Show $im(L_{I_{n}+A})=E_{1}(A)$ where E is the eigenspace for the eigenvalue 1

(I also need to show that $im(L_{I_{n}-A})=E_{-1}(A)$ but I think that should be simple once I've done one of them)

Homework Equations

The Attempt at a Solution

I know that I need to show both sets are contained within the other set so,

Show $im(L_{I_{n}+A}) \subseteq E_{1}(A)$
$y=L_{I_{n}+A}(x)$ Let y be a general element of the image
$=x+Ax$ By definition of the transformation
$\Rightarrow A y = A x + A^{2} x$ Multiply through by A
$= A x + x$ As A² is the identity element
$\Rightarrow A y = y \in E_{1}(A)$ As $E_{1}(A) := \{ x | A x = x \}$

I've no idea how to show $E_{1}(A) \subseteq im(L_{I_{n}+A})$

 

[HallsofIvy]

You don't seem to have defined "$L_{I_n+ A}$" in all that.

 

[chrisb93]

You don't seem to have defined "$L_{I_n+ A}$" in all that.

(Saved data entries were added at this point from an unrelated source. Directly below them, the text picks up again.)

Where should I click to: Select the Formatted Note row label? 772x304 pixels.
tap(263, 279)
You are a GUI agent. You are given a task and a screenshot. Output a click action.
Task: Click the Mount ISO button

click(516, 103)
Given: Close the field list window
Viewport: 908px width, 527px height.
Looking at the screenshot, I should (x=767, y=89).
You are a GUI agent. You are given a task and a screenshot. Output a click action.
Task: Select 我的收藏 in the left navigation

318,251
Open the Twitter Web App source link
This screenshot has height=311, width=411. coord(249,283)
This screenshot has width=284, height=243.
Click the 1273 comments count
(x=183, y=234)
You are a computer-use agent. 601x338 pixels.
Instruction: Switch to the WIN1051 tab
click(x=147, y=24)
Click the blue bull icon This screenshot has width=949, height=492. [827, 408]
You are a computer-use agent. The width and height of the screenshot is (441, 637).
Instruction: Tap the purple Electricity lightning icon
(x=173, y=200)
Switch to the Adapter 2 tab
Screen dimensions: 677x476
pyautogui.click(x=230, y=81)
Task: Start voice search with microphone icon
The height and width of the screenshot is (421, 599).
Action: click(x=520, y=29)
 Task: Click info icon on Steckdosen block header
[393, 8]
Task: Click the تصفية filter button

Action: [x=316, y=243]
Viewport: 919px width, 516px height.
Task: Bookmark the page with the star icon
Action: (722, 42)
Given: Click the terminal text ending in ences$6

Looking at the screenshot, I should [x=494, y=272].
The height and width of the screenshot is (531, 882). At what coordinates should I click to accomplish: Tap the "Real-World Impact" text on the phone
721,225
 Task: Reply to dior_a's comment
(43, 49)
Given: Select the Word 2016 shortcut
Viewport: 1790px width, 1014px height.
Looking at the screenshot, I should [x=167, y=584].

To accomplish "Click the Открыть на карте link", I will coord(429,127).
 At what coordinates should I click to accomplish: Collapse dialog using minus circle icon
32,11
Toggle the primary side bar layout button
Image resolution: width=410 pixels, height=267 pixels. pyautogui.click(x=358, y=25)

It's never specifically defined in the question but I believe the subscript is the matrix representing the map so $L(x) = (I_{n} + A)x$

 

[micromass]

Take an eigenvector with eigenvalue 1. So Ay=y.

You need to find x such that (A+I)x=y.

What if you take x=y??

 

[chrisb93]

Take an eigenvector with eigenvalue 1. So Ay=y.

You need to find x such that (A+I)x=y.

What if you take x=y??

I don't see how that works, if x=y then Ax=x therefore (A+I)x=Ax+x=2x=y which contradicts itself.